#### MATERIAL FOR THE TASK:

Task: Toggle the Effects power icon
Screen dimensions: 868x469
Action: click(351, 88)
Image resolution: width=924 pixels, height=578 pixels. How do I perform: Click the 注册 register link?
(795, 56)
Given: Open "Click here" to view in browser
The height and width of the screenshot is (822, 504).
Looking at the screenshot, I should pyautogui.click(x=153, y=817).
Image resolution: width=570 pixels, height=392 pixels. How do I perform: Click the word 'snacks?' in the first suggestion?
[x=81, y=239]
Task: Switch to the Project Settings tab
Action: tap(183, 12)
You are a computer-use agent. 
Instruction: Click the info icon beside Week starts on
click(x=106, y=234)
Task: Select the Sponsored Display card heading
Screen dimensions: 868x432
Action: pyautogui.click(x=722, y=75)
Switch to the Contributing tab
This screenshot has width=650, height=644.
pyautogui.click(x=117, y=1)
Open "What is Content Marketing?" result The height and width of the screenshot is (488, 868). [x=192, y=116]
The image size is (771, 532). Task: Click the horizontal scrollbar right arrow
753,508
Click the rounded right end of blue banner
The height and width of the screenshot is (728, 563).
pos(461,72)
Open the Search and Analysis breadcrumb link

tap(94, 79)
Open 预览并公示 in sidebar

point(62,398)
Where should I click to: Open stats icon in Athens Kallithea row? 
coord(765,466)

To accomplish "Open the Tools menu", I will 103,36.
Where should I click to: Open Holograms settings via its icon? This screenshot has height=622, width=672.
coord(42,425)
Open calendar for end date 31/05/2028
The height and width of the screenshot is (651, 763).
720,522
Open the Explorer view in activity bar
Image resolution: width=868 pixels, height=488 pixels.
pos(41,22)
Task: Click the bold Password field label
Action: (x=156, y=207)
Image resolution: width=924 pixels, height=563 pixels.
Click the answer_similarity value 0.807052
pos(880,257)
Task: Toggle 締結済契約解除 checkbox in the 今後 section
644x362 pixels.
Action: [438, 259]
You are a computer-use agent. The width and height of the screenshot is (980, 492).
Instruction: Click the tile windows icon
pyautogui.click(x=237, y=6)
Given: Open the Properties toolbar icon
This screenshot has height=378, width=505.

#### PROBLEM DESCRIPTION:
Copy out every entry exactly.

#### ANSWER AREA:
Task: Toggle the Effects power icon
Screen dimensions: 868x469
Action: click(351, 88)
Image resolution: width=924 pixels, height=578 pixels. How do I perform: Click the 注册 register link?
(795, 56)
Given: Open "Click here" to view in browser
The height and width of the screenshot is (822, 504).
Looking at the screenshot, I should pyautogui.click(x=153, y=817).
Image resolution: width=570 pixels, height=392 pixels. How do I perform: Click the word 'snacks?' in the first suggestion?
[x=81, y=239]
Task: Switch to the Project Settings tab
Action: tap(183, 12)
You are a computer-use agent. 
Instruction: Click the info icon beside Week starts on
click(x=106, y=234)
Task: Select the Sponsored Display card heading
Screen dimensions: 868x432
Action: pyautogui.click(x=722, y=75)
Switch to the Contributing tab
This screenshot has width=650, height=644.
pyautogui.click(x=117, y=1)
Open "What is Content Marketing?" result The height and width of the screenshot is (488, 868). [x=192, y=116]
The image size is (771, 532). Task: Click the horizontal scrollbar right arrow
753,508
Click the rounded right end of blue banner
The height and width of the screenshot is (728, 563).
pos(461,72)
Open the Search and Analysis breadcrumb link

tap(94, 79)
Open 预览并公示 in sidebar

point(62,398)
Where should I click to: Open stats icon in Athens Kallithea row? 
coord(765,466)

To accomplish "Open the Tools menu", I will 103,36.
Where should I click to: Open Holograms settings via its icon? This screenshot has height=622, width=672.
coord(42,425)
Open calendar for end date 31/05/2028
The height and width of the screenshot is (651, 763).
720,522
Open the Explorer view in activity bar
Image resolution: width=868 pixels, height=488 pixels.
pos(41,22)
Task: Click the bold Password field label
Action: (x=156, y=207)
Image resolution: width=924 pixels, height=563 pixels.
Click the answer_similarity value 0.807052
pos(880,257)
Task: Toggle 締結済契約解除 checkbox in the 今後 section
644x362 pixels.
Action: [438, 259]
You are a computer-use agent. The width and height of the screenshot is (980, 492).
Instruction: Click the tile windows icon
pyautogui.click(x=237, y=6)
Given: Open the Properties toolbar icon
This screenshot has height=378, width=505.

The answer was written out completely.